The following data has a line with "The height and width of the screenshot is (436, 902)." and a line with "the Recurring Amount". Write out exactly those lines and all the lines between them.

---------- Materials provided

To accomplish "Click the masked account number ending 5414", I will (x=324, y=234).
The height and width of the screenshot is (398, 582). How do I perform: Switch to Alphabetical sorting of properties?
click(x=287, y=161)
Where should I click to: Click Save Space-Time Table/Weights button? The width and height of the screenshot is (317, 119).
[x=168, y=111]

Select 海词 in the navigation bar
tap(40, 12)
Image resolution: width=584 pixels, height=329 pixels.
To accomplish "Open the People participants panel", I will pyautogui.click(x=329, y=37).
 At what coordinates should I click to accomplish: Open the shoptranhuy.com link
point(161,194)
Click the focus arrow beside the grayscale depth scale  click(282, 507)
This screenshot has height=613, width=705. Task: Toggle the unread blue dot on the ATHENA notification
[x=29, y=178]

--------------------
---------- Materials provided

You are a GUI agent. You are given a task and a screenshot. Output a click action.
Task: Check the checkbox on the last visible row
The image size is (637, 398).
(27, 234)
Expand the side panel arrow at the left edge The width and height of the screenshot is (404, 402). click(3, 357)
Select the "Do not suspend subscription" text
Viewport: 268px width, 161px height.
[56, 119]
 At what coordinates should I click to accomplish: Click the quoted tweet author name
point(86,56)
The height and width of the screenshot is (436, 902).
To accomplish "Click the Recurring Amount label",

--------------------

_Result of this task_.
The height and width of the screenshot is (436, 902).
To accomplish "Click the Recurring Amount label",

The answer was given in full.